How a House is organized and governed

Each house is maintained at an equal number of students and a relatively equal distribution of age and gender. Faculty serve as House Counsel (two per House), and one senior and one junior serve as House Captains. Both students and faculty remain in the same house during their tenure, and siblings are placed together in the same House.

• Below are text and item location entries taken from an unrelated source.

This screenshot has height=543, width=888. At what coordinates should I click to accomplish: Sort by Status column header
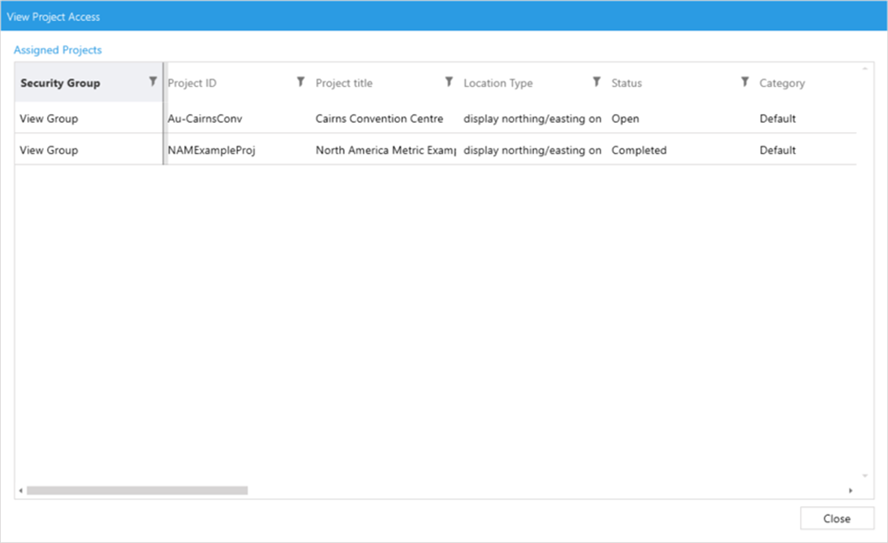627,83
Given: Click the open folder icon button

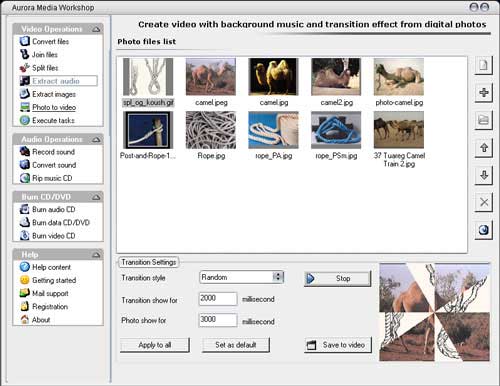Looking at the screenshot, I should click(483, 120).
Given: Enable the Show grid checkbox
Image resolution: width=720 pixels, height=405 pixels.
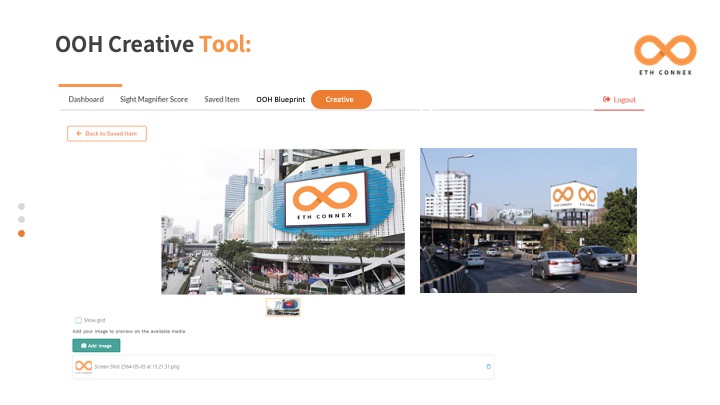Looking at the screenshot, I should [x=79, y=320].
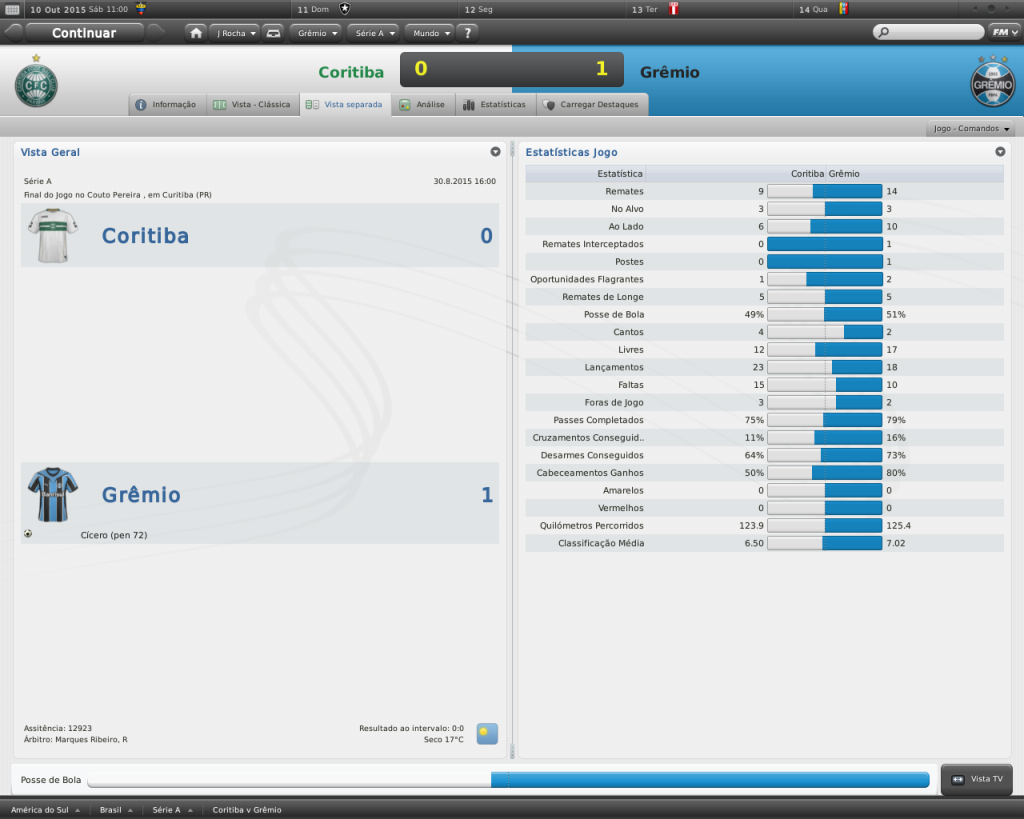The image size is (1024, 819).
Task: Click the Home icon in toolbar
Action: click(196, 32)
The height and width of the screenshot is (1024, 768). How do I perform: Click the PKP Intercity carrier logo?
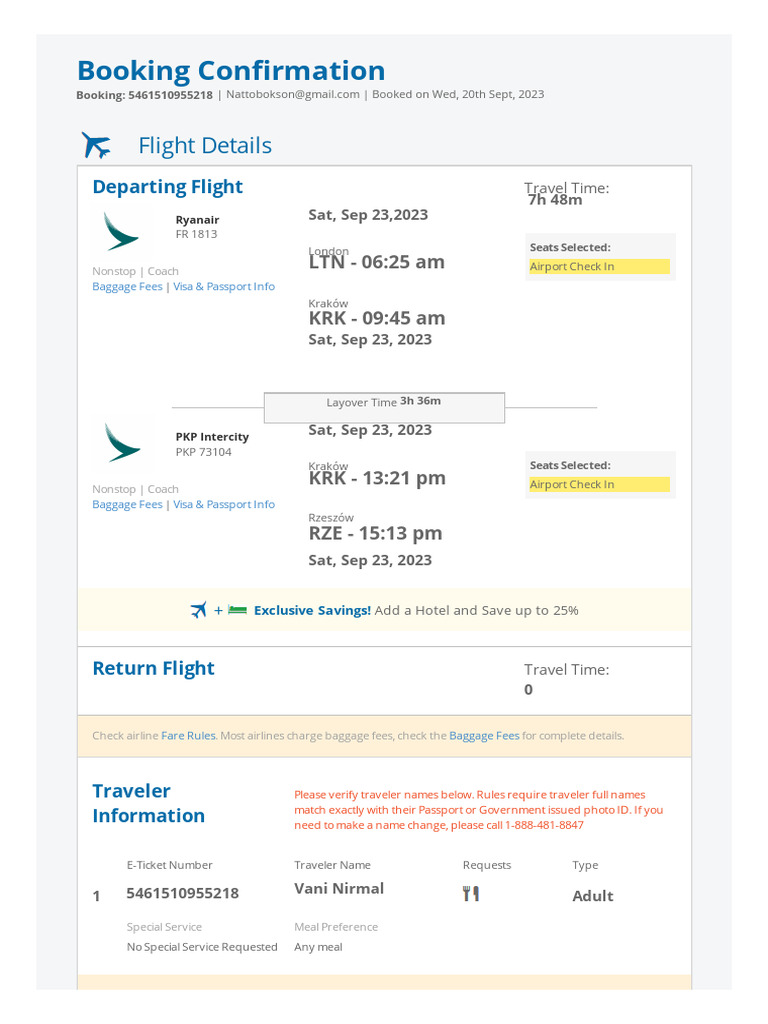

Competitions and opportunities to earn points

Tall Oaks Classical School - House SystemA friendly competition between the houses will be held each year. Students will have the opportunity to earn points for their house through many areas including academics, athletics, musical performance participation, Bible memory, behavior, and service, among many other opportunities.  We have seen God use the House System to strengthen our school culture and develop Christ like characteristics in our upper school students.

House Names

House of Edwards

Named for Jonathan Edwards, America's most important and original philosophical theologian; one of America's greatest intellectuals.

House of Kuyper

Named for Abraham Kuyper, a Dutch politician, journalist, statesman and theologian. He founded the Anti-revolutionary Party and was prime minister of the Netherlands from 1901 to 1905.

House of Kepler

Named for Johannes Kepler, a German mathematician, astronomer and astrologer. He entered the Protestant seminary at Adelberg in 1584 and in 1589 began his university education at the Protestant university of Tubingen. Kepler published his first important work in 1597.

House of Wilberforce

Named for William Wilberforce, a British politician, philanthropist, and a leader in the movement to abolish the slave trade. In 1785, William Wilberforce underwent a conversion experience, becoming an evangelical Christian and undergoing a major change in his lifestyle. He began a lifelong concern for reform.